→ **PROBLEM STATEMENT**:
What is needed is an exact copy of the lines in the listing below, from the one with "has width=994, height=676." up to and including the one with "The image size is (1200, 628).", with no other lines.

→ **DATA FOR THIS EXERCISE**:
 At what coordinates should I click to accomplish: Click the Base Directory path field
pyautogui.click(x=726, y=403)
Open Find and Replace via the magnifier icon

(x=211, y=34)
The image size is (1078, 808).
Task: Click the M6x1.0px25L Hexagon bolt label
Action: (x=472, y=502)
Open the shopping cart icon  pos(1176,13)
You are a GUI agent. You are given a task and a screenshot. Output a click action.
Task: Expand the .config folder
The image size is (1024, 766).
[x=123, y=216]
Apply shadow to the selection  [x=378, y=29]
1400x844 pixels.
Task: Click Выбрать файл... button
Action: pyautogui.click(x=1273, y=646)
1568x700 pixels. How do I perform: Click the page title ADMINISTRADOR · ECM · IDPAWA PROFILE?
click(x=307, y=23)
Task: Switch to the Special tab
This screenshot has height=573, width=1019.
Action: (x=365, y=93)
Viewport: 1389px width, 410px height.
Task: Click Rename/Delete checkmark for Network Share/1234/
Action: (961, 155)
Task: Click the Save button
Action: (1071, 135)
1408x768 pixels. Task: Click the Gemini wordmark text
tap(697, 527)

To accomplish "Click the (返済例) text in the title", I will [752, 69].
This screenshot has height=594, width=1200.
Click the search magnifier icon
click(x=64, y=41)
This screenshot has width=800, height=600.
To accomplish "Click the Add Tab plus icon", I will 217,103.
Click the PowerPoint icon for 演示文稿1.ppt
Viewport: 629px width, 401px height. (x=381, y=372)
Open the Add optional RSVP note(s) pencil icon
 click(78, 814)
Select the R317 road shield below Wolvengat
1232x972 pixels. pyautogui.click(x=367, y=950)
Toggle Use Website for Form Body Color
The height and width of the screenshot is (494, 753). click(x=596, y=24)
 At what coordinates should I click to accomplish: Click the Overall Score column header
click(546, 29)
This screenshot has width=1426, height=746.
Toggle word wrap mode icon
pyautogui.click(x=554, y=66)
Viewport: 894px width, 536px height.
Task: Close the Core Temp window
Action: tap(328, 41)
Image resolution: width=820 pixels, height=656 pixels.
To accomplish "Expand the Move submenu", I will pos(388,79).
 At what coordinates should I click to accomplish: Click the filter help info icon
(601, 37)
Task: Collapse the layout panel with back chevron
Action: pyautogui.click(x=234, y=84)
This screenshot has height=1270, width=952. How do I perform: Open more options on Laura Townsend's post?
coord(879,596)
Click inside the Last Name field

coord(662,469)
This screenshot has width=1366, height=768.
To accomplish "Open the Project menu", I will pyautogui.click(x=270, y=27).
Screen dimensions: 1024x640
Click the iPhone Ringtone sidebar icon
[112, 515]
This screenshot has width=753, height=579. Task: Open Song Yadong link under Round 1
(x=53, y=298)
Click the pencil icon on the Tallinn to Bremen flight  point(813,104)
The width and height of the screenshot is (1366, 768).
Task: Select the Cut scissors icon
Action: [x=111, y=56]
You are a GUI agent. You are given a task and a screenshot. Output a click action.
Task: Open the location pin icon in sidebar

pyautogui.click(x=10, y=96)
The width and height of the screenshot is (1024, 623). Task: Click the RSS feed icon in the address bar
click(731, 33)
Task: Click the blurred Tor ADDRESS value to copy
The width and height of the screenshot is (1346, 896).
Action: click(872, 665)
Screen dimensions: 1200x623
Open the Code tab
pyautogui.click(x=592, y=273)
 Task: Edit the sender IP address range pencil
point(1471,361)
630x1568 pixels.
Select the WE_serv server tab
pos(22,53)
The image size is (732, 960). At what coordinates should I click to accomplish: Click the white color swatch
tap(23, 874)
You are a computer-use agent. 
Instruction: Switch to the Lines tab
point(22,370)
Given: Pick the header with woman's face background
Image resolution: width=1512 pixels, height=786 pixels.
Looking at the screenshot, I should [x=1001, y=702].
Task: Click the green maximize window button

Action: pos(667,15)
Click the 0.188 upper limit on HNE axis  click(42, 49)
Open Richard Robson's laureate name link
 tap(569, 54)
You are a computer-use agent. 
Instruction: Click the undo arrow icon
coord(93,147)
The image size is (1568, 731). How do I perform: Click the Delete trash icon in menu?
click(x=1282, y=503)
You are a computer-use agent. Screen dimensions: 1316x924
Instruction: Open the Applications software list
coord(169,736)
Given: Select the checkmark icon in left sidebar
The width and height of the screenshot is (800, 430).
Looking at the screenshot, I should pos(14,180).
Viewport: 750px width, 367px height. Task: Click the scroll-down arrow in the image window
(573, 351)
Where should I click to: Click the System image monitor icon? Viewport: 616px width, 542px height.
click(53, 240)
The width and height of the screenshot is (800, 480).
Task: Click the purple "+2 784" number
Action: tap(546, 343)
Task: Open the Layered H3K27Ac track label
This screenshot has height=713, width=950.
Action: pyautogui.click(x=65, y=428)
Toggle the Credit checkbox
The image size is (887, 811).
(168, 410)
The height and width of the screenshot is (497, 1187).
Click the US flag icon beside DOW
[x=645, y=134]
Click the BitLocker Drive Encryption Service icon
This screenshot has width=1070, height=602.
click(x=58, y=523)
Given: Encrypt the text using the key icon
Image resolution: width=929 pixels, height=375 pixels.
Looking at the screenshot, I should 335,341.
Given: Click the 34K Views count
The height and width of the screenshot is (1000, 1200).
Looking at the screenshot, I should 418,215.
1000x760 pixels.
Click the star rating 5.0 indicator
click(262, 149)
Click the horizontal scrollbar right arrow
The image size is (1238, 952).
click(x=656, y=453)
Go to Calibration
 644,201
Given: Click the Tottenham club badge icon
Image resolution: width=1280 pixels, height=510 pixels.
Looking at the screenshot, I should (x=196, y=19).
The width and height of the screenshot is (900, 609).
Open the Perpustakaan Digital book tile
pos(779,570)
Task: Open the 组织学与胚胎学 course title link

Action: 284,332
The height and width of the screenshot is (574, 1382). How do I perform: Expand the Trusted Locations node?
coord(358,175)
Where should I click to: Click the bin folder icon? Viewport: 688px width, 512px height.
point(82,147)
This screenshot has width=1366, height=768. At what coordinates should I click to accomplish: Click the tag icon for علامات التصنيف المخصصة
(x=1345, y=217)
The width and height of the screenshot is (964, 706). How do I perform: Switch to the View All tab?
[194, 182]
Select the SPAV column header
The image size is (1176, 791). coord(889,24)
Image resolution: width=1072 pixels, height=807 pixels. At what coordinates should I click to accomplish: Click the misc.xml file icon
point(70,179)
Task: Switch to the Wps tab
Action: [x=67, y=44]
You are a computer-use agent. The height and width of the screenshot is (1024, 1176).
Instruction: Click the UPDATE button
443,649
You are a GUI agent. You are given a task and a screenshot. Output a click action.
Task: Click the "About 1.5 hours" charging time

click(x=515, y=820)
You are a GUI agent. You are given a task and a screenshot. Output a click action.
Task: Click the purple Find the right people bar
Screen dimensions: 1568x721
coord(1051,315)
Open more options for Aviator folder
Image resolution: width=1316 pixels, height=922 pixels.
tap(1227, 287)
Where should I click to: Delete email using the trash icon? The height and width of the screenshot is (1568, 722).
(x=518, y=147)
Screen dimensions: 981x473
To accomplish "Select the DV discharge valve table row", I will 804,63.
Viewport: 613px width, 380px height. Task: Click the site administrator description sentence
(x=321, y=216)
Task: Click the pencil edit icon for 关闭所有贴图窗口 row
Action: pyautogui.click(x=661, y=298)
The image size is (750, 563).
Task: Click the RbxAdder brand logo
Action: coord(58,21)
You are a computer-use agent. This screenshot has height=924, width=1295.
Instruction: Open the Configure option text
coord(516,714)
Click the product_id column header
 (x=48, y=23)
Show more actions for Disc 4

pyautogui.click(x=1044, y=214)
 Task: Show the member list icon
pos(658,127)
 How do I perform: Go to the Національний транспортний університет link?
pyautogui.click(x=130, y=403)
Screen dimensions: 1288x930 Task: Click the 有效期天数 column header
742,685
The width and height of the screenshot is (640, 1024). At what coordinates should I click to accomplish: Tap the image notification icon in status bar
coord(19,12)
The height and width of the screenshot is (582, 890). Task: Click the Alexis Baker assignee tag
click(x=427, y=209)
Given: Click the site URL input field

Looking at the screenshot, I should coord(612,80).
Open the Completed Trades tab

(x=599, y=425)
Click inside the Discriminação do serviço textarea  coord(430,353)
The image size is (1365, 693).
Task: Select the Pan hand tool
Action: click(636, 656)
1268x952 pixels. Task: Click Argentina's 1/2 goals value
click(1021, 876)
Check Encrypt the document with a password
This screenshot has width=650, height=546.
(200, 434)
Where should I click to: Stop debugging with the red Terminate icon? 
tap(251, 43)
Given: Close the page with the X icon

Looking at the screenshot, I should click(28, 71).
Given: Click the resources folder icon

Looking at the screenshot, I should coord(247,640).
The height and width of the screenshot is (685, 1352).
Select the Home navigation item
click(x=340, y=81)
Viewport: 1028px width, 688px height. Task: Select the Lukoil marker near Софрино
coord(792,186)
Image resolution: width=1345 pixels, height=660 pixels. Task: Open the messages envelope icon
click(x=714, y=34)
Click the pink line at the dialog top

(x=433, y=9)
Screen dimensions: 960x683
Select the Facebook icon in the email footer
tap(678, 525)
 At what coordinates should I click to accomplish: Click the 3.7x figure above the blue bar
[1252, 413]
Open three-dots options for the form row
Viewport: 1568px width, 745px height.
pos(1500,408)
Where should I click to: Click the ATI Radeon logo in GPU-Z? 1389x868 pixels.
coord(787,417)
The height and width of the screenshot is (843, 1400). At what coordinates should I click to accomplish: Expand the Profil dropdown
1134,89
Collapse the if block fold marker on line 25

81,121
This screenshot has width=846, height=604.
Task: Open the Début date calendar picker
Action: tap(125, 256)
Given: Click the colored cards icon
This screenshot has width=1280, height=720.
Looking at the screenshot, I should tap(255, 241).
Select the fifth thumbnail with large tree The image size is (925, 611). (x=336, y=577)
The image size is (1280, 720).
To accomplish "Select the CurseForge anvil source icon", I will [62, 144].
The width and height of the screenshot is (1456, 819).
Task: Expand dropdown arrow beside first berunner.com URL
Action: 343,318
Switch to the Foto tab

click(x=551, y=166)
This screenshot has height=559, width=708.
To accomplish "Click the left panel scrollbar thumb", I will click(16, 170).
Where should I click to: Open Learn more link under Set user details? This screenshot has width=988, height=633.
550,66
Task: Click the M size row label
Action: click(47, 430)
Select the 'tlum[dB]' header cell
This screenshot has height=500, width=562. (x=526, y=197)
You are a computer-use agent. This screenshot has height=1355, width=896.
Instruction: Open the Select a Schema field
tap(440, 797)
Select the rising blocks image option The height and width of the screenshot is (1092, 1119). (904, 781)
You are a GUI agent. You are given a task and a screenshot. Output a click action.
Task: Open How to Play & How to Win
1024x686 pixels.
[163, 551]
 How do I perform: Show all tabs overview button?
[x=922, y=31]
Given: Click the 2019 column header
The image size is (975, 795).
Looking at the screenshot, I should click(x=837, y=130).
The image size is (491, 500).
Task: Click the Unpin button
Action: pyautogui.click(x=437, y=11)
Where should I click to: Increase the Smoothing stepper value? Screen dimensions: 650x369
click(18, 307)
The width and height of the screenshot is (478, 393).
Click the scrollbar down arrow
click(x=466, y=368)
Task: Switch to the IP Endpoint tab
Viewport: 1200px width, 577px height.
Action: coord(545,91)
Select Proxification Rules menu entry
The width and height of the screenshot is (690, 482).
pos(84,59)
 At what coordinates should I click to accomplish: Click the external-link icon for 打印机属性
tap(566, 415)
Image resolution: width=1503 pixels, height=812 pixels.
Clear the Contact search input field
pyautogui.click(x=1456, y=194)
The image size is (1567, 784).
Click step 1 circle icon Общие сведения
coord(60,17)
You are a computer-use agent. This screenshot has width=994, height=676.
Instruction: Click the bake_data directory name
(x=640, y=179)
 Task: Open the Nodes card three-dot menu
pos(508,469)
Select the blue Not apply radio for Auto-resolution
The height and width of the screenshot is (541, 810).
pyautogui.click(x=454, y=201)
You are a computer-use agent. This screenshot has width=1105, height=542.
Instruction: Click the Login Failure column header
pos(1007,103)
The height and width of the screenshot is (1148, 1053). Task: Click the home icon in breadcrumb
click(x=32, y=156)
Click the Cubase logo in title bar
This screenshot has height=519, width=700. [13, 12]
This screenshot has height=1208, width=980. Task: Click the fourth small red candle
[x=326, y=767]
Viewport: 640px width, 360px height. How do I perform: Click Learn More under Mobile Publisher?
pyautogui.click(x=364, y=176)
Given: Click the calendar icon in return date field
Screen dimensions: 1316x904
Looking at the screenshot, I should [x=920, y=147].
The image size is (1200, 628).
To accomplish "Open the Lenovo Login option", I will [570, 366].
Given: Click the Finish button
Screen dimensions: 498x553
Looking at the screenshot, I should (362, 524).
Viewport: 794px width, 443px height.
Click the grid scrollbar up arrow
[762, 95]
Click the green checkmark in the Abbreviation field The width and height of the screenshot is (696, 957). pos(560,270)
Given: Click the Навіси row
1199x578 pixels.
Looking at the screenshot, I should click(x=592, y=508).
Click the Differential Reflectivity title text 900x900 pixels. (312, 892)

→ **OUTPUT OF THE TASK**:
You are a computer-use agent. This screenshot has width=994, height=676.
Instruction: Click the bake_data directory name
(x=640, y=179)
 Task: Open the Nodes card three-dot menu
pos(508,469)
Select the blue Not apply radio for Auto-resolution
The height and width of the screenshot is (541, 810).
pyautogui.click(x=454, y=201)
You are a computer-use agent. This screenshot has width=1105, height=542.
Instruction: Click the Login Failure column header
pos(1007,103)
The height and width of the screenshot is (1148, 1053). Task: Click the home icon in breadcrumb
click(x=32, y=156)
Click the Cubase logo in title bar
This screenshot has height=519, width=700. [13, 12]
This screenshot has height=1208, width=980. Task: Click the fourth small red candle
[x=326, y=767]
Viewport: 640px width, 360px height. How do I perform: Click Learn More under Mobile Publisher?
pyautogui.click(x=364, y=176)
Given: Click the calendar icon in return date field
Screen dimensions: 1316x904
Looking at the screenshot, I should [x=920, y=147].
The image size is (1200, 628).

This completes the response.